═══ BRANO ESTRATTO ═══

Ci sono stilisti che ammiro e a volte invito a lavorare con me. Ad esempio, ho collaborato con Dries Van Noten, Alber Elbaz e altri. Allo stesso tempo, non ci sono così tanti marchi di moda che trovo rilevanti e parte del mio mondo. Tuttavia, ero a Stoccolma, una volta, nello store di Acne Studios, e conoscevo Acne Studios perché mia sorella indossava molti dei loro vestiti, e mia figlia e mia moglie anche; proprio lì nel negozio, ho capito che il marchio mi era familiare e così in linea con ciò che mi piace: sentivo di condividere la loro idea di avere un approccio regolare alla moda, radicato in una certa tradizione, pur creando cose piuttosto impattanti e innovative, e senza tempo di conseguenza. Ecco perché ho pensato che potesse essere il prossimo brand con cui collaborare.
Penso che oggi la moda sia un po’ persa – i brand sono molto commerciali, il che va bene, purché non si sfoci nella presunzione, oppure fanno cose che non sono indossabili o che non sono molto rispettose delle donne. In altre parole, la moda vuole essere arte contemporanea uscendo fuori dagli schemi dei “vestiti”. Penso che Acne Studios sia uno dei pochi brand oggi che sforna talenti veri, quindi mi sento molto in linea con ciò che fanno. Ho scritto una lettera a Jonny dicendo cosa pensavo del suo marchio, e penso di aver scelto le parole giuste; inoltre, usava già i miei profumi e sapeva molto bene cosa stavamo facendo, quindi abbiamo unito le forze. Ci siamo incontrati a Parigi e il resto è storia.
Il resto è profumo.
Questo profumo è l’epitome di un incontro tra moda, profumeria e arte – in altre parole, è un’espressione di libera creatività. Dove cerchi la creatività nella tua vita quotidiana?

═══ DATI DI PARTENZA ═══

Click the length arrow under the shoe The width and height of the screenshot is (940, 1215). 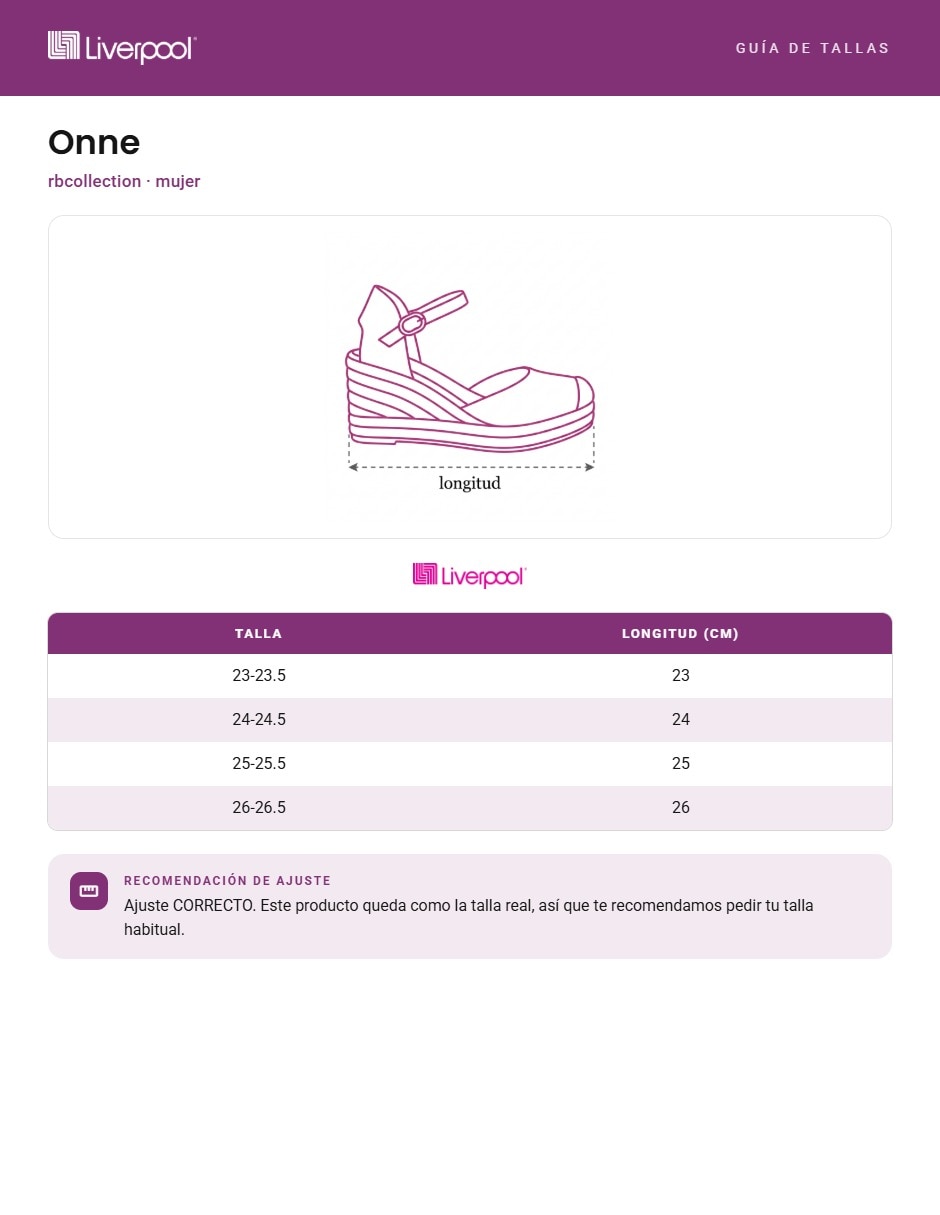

═══

> _CONSEGNE DELL'ESERCIZIO_
1 - Ricopia fedelmente una parte del brano sulla collaborazione con Acne Studios: comincia dalle parole "Penso che oggi" e fermati dopo "resto è storia.".
2 - Secondo il brano sulla collaborazione con Acne Studios, in quale città è avvenuto l'incontro con Jonny?
3 - Riprendi il brano sulla collaborazione con Acne Studios e proseguilo dopo l'ultima frase riportata.
Il materiale riportato sopra non ha legami con il brano.

> _SOLUZIONI_
1 -
Penso che oggi la moda sia un po’ persa – i brand sono molto commerciali, il che va bene, purché non si sfoci nella presunzione, oppure fanno cose che non sono indossabili o che non sono molto rispettose delle donne. In altre parole, la moda vuole essere arte contemporanea uscendo fuori dagli schemi dei “vestiti”. Penso che Acne Studios sia uno dei pochi brand oggi che sforna talenti veri, quindi mi sento molto in linea con ciò che fanno. Ho scritto una lettera a Jonny dicendo cosa pensavo del suo marchio, e penso di aver scelto le parole giuste; inoltre, usava già i miei profumi e sapeva molto bene cosa stavamo facendo, quindi abbiamo unito le forze. Ci siamo incontrati a Parigi e il resto è storia.

2 - A Parigi.

3 -
Relaziono sempre le cose tra loro.
Se disegni delle posate, che tu lo voglia o meno, sei influenzato dal tuo tempo; penso che ci siano vibrazioni specifiche in ogni epoca, e tutti spesso hanno le stesse idee allo stesso tempo – c’è qualcosa nell’aria che collega gli elementi; se ti concentri e hai la sensibilità necessaria, puoi capire come collegare le cose. Dalla mia sensibilità personale, dal mio background in storia dell’arte e dal mio lavoro in profumeria, so come collegare un mondo visivo o una filosofia creativa al profumo, e so come fare un profumo e razionalizzarlo intorno alla filosofia di qualcuno. Quindi, ho solo osservato e pensato al lavoro di Jonny, a ciò che lo anima, l’ho fatto concretizzare ai profumieri, Suzy Le Halley ne ha create due versioni, e una di esse ha vinto.
Parlando di Suzy, “Un profumo dovrebbe avere l’odore del messaggio che vuole trasmettere”, ha detto. Che messaggio volevi trasmettere con questo profumo e come hai scelto gli ingredienti e il processo dietro di esso?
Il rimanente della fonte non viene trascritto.